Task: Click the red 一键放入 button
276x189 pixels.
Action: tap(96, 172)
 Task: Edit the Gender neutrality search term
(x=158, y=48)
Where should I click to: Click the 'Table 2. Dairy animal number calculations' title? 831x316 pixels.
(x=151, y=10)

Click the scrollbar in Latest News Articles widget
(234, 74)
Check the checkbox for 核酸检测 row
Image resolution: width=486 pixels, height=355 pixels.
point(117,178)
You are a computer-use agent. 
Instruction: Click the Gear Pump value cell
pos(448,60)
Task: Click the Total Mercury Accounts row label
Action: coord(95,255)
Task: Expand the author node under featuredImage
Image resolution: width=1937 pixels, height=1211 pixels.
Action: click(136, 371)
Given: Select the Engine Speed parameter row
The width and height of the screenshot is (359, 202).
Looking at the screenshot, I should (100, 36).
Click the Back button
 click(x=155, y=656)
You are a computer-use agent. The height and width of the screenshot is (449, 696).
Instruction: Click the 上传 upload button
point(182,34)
+ + + +
Activity –
Going back over the entries above, copy word for word every line from the one that has "Click the scrollbar" on through the one that has "Given: Select the Engine Speed parameter row".

The completed task –
Click the scrollbar in Latest News Articles widget
(234, 74)
Check the checkbox for 核酸检测 row
Image resolution: width=486 pixels, height=355 pixels.
point(117,178)
You are a computer-use agent. 
Instruction: Click the Gear Pump value cell
pos(448,60)
Task: Click the Total Mercury Accounts row label
Action: coord(95,255)
Task: Expand the author node under featuredImage
Image resolution: width=1937 pixels, height=1211 pixels.
Action: click(136, 371)
Given: Select the Engine Speed parameter row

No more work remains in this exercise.